START EXTRACTED RECORDS

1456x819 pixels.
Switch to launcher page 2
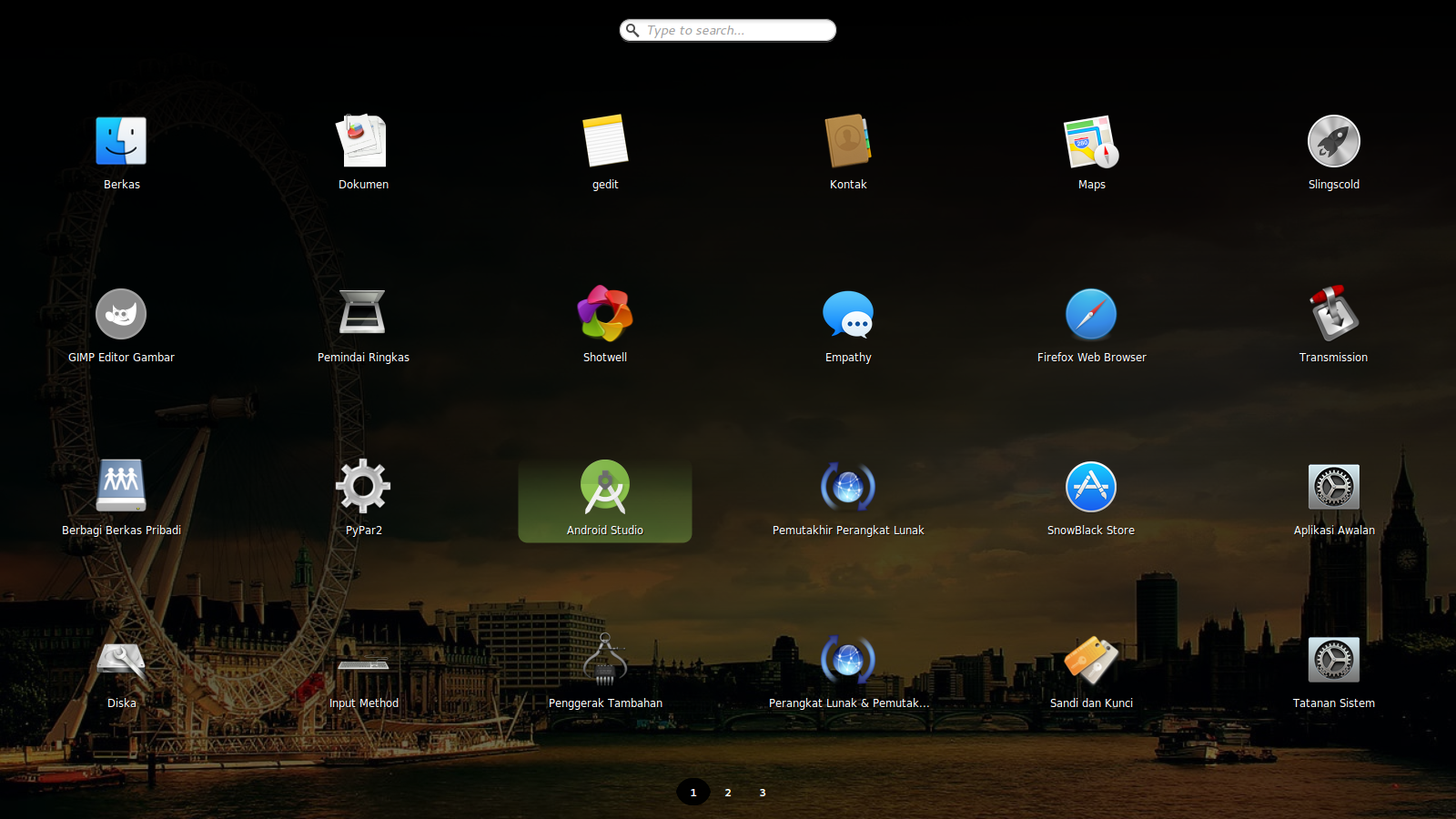pos(728,793)
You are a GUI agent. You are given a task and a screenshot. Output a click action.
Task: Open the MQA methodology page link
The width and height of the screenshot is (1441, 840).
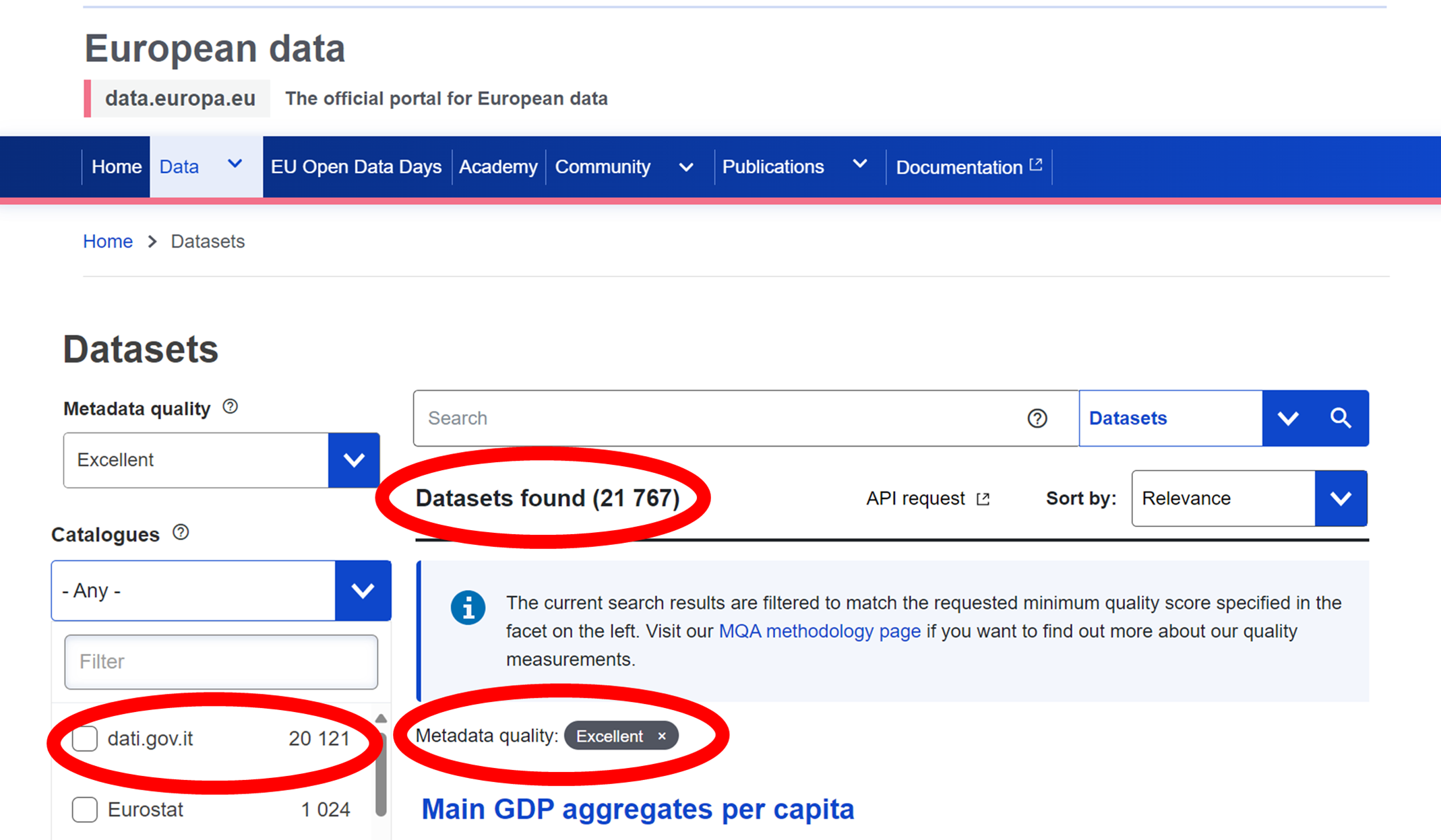[x=819, y=631]
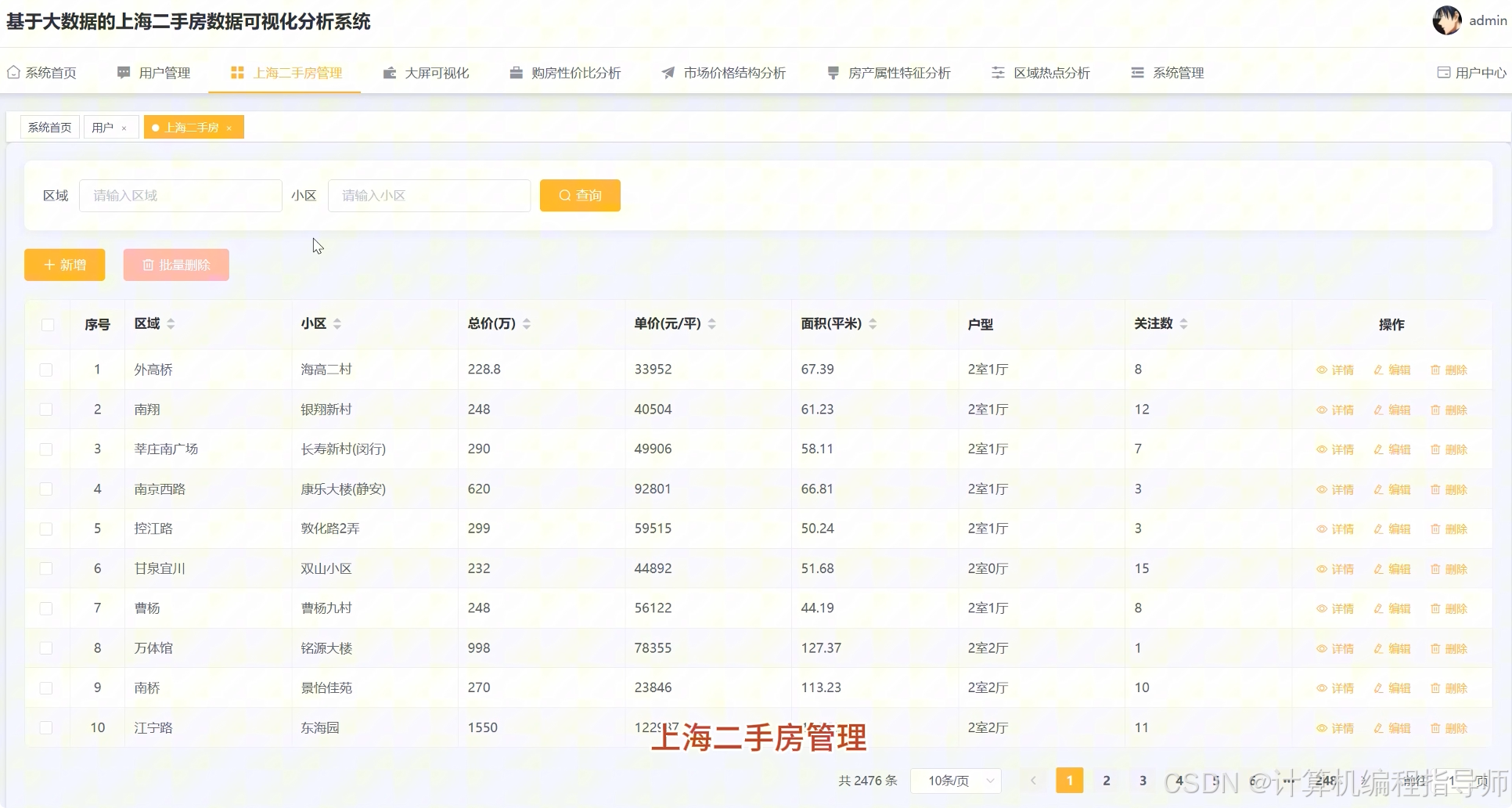Click the 市场价格结构分析 paper-plane icon

tap(667, 72)
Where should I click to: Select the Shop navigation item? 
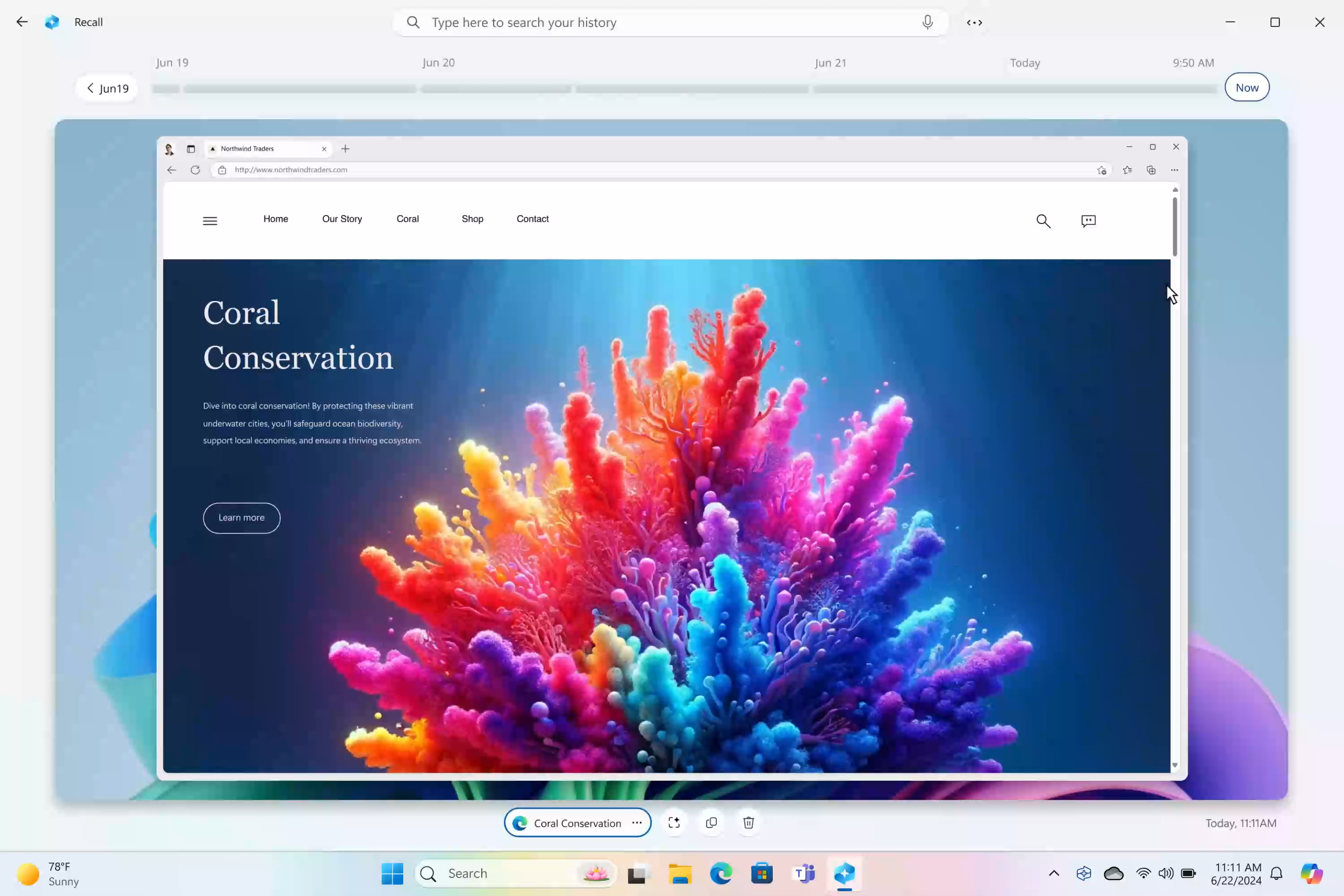pos(472,219)
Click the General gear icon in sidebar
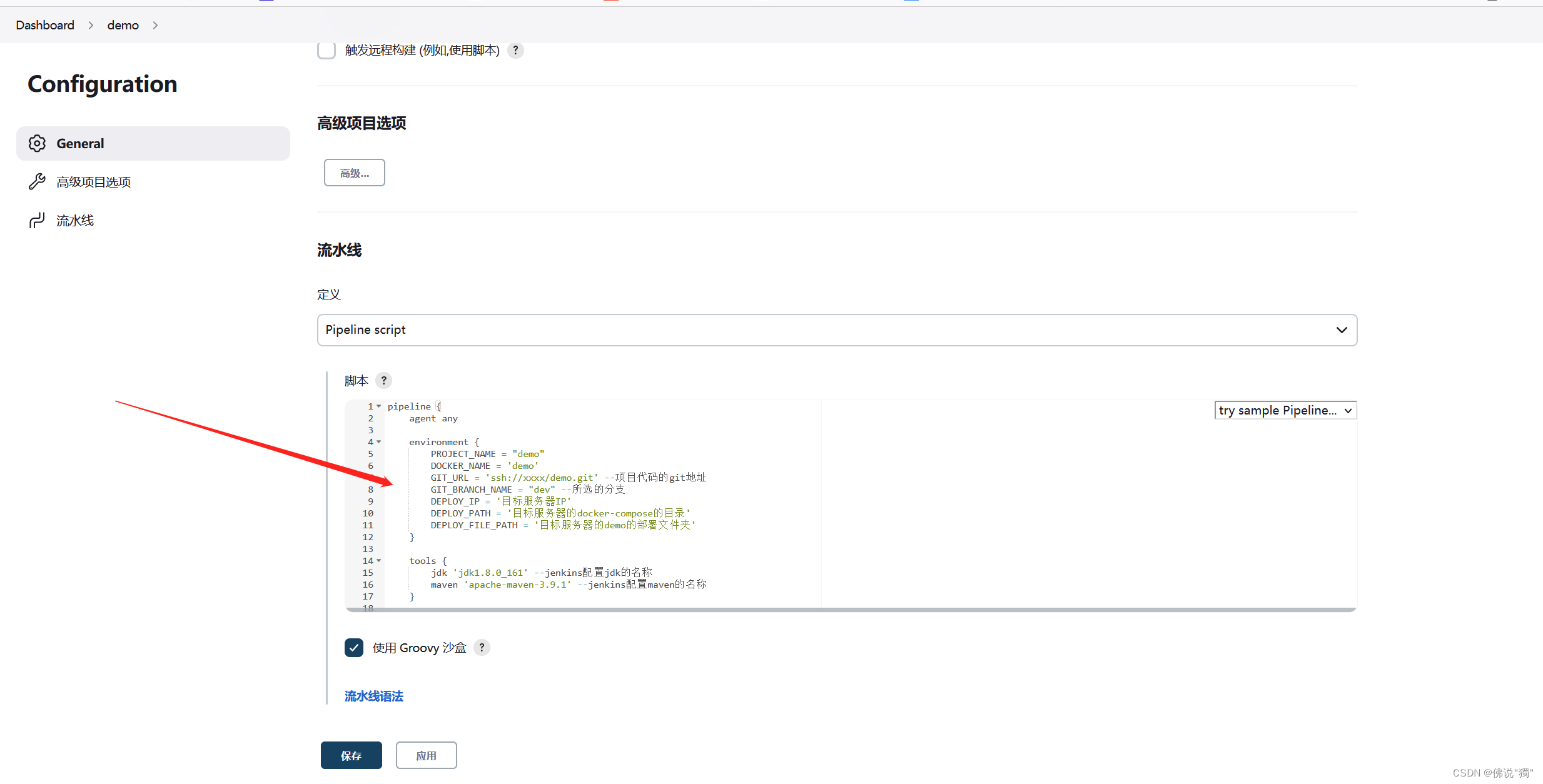Viewport: 1543px width, 784px height. [37, 143]
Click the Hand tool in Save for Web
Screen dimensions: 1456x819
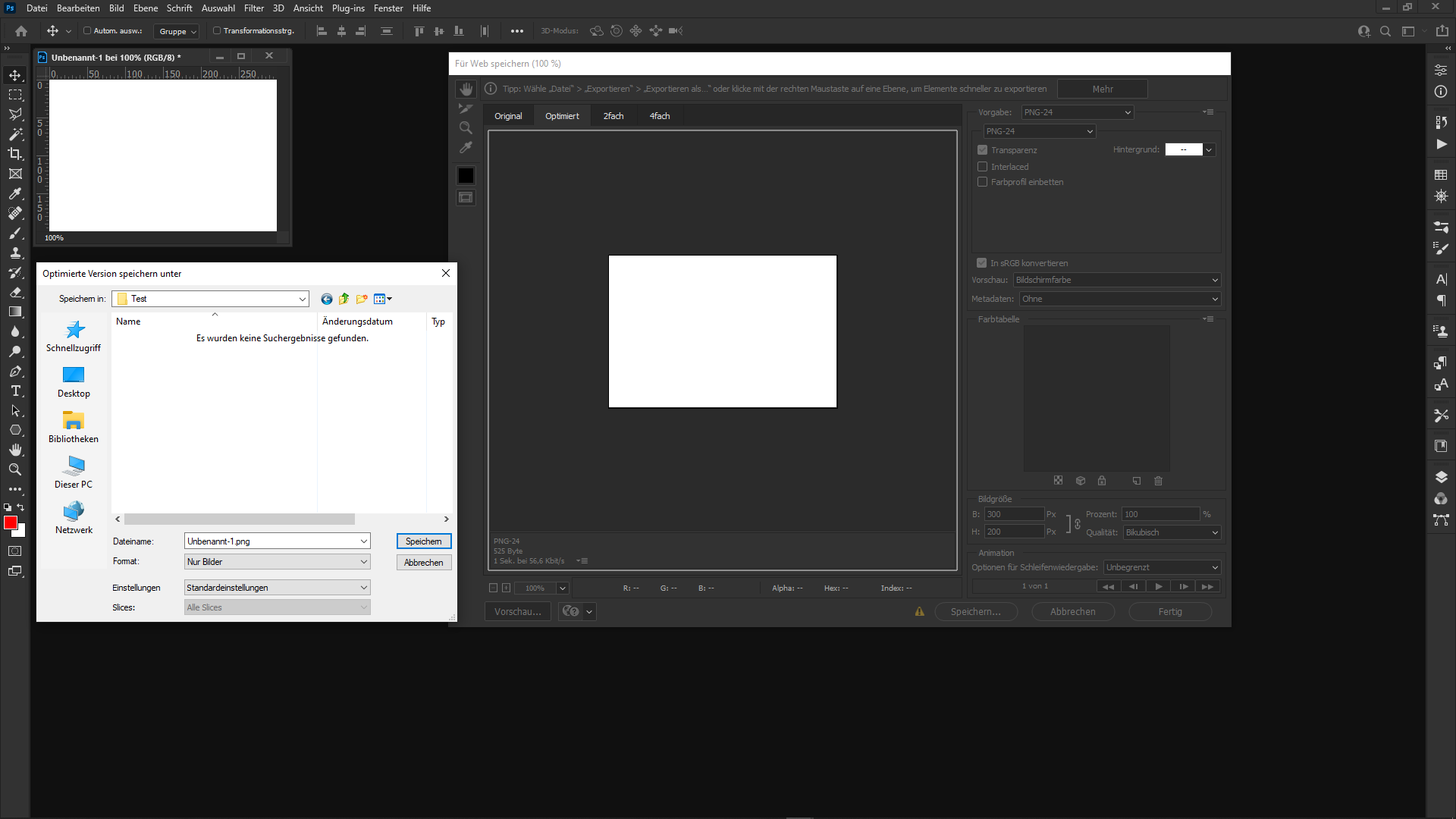(x=466, y=89)
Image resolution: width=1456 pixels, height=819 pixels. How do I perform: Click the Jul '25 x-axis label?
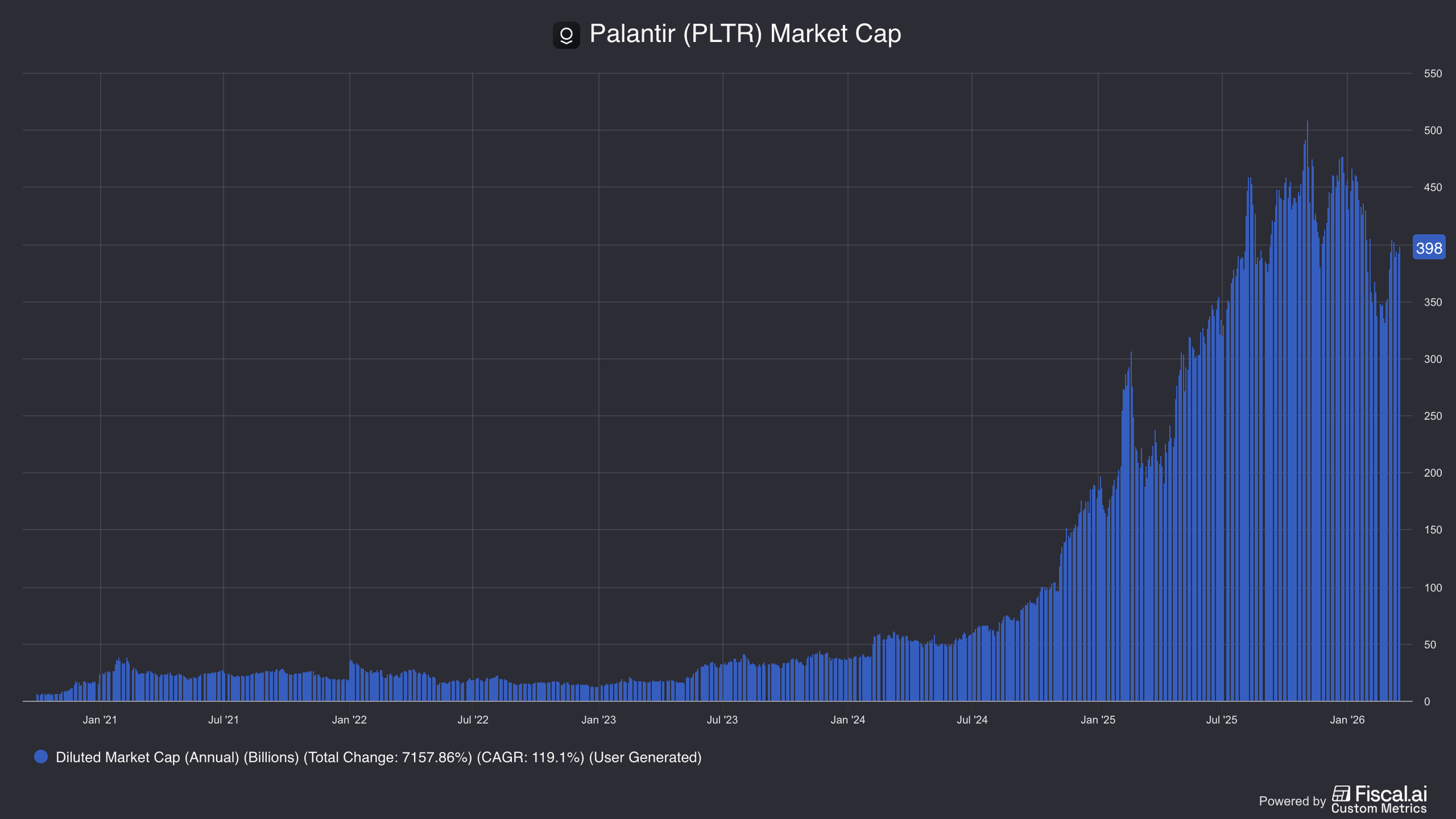point(1221,720)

END EXTRACTED RECORDS

PROBLEM —
The required output is the lines from the one containing "Where should I" through the end of the data, printed exactly, with no pictures.

RESULT FOR THIS EXERCISE —
Where should I click to: Select the Shop navigation item? 
pos(472,219)
Click the General gear icon in sidebar
Viewport: 1543px width, 784px height. [37, 143]
Click the Hand tool in Save for Web
Screen dimensions: 1456x819
(x=466, y=89)
Image resolution: width=1456 pixels, height=819 pixels. How do I perform: Click the Jul '25 x-axis label?
point(1221,720)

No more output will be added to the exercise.